Textauszug:
···

In den letzten Monaten gab es immer wieder Debatten über die Höhe der Sozialhilfe und vor allem, ob für eine migrantische Familie mit mehreren Kindern dieser Betrag überhaupt gerecht sei. Sozialhilfe, Migrant:innen und Leistungshöhe bzw. der Abstand zum durchschnittlichen Erwerbseinkommen werden periodisch immer wieder politisch debattiert – vor allem im Vorfeld geplanter Reformen, wie auch im Rahmen des aktuellen Regierungsprogramms. Die Geschichte zeigt, dass solche Reformen (seit Abschaffung der Mindestsicherung bzw. Einführung des Sozialhilfe-Grundsatzgesetzes) zumeist Verschlechterungen für die Betroffenen zur Folge hatten. Dadurch wird der österreichische Sozialstaat in einem der wohlhabendsten Länder der Welt zunehmend löchriger und verliert damit seine Schutzfunktion.
Generell sollte die Sozialhilfe Personen bzw. Familien unterstützen, die sich in einer sozialen Notlage befinden, nicht ausreichend durch andere Einkommen, wie etwa Lohn/Gehalt, Sozialversicherungsleistungen wie etwa Arbeitslosengeld oder Notstandshilfe etc., abgesichert sind bzw. über keine nennenswerten Vermögen oder Ersparnisse verfügen. Bereits jetzt muss man viele Voraussetzungen erfüllen und persönliche Daten offenlegen, um Sozialhilfe zu erhalten. Beispielsweise muss bei Arbeitsfähigkeit auch Arbeitswilligkeit gegeben sein. Somit müssen sich die Betroffenen schon jetzt beim Arbeitsmarktservice (AMS) zur Arbeitssuche vormerken lassen.

···

Aufgabe 1: Fasse den Absatz im Textauszug, der mit „Generell sollte die Sozialhilfe“ beginnt, kürzer zusammen und behalte dabei seine wichtigsten Aussagen bei.
Aufgabe 2: Führe den Textauszug über die Sozialhilfe nach seinem letzten Satz fort.

Einträge:
···

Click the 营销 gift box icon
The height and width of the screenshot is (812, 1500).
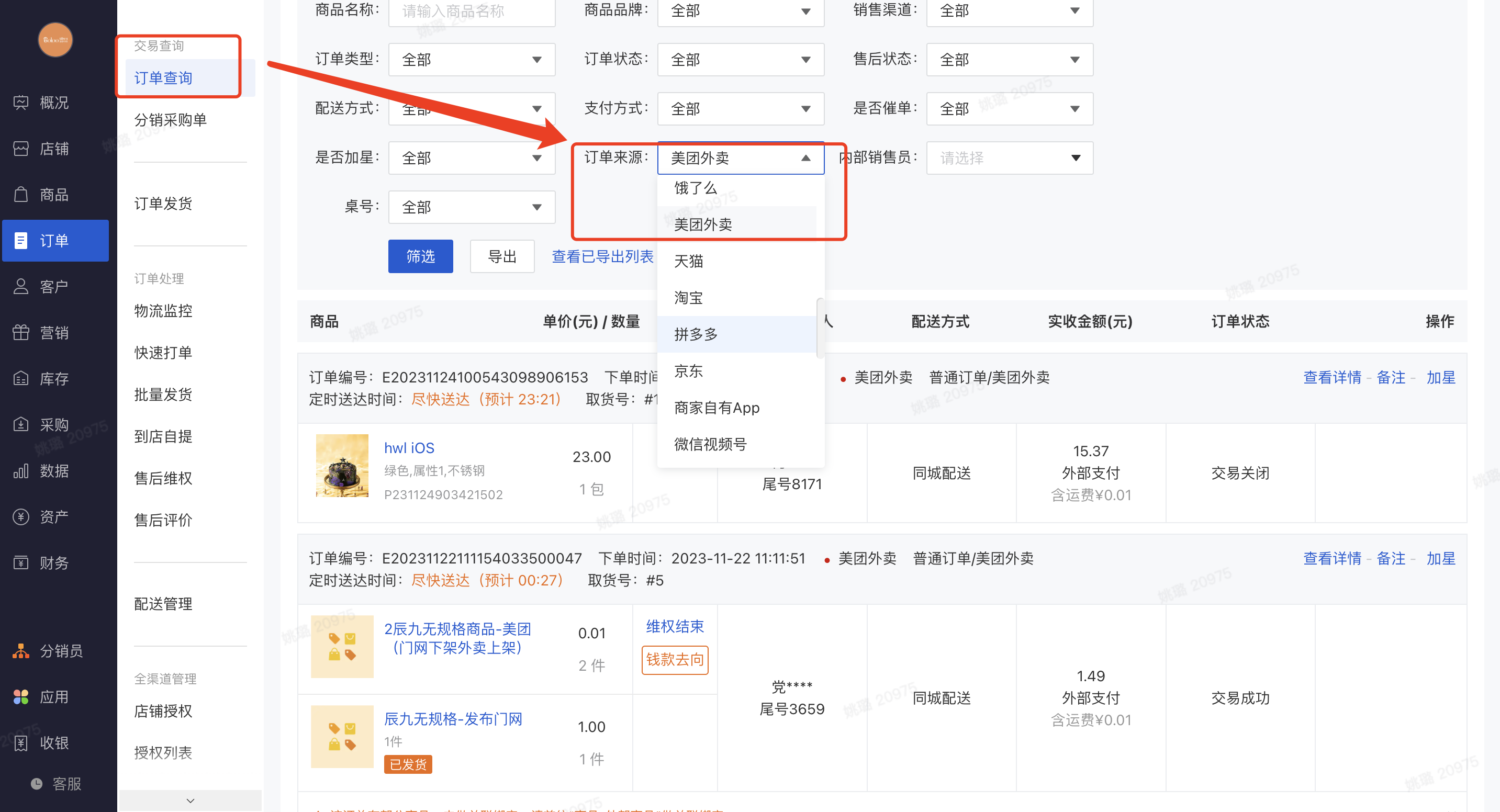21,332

···

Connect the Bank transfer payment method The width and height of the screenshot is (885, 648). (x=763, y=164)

···

Ergebnis 1: Die Sozialhilfe soll Menschen und Familien in einer sozialen Notlage helfen, die weder durch Lohn, Gehalt oder Versicherungsleistungen wie Arbeitslosengeld oder Notstandshilfe ausreichend abgesichert sind noch nennenswertes Vermögen oder Ersparnisse haben. Schon heute ist der Bezug an viele Voraussetzungen und an die Offenlegung persönlicher Daten geknüpft. Wer arbeitsfähig ist, muss auch arbeitswillig sein und sich deshalb beim Arbeitsmarktservice (AMS) zur Arbeitssuche vormerken lassen.

Ergebnis 2:
Darüber hinaus sollte die Sozialhilfe Menschen nachhaltig aus Armutslagen befreien. Dies ist leider bis dato noch nicht gelungen. Denn derzeit (2025) beträgt die Höhe der Sozialhilfe für eine bzw. einen Alleinstehende:n maximal 1.209,01 Euro netto (auf Basis des Netto-Ausgleichszulagenrichtsatzes) monatlich – bei einer aktuellen Armutsschwelle von 1.661 Euro netto (zwölfmal pro Jahr) für einen Einpersonenhaushalt. Darüber hinaus berechnet der Dachverband der Schuldnerberatungen jährlich sogenannte „Referenzbudgets“. Dieser für ein angemessenes Leben in Österreich benötigte Betrag ist aktuell für Alleinstehende mit rund 1.787 Euro etwas über der Armutsgefährdungsschwelle.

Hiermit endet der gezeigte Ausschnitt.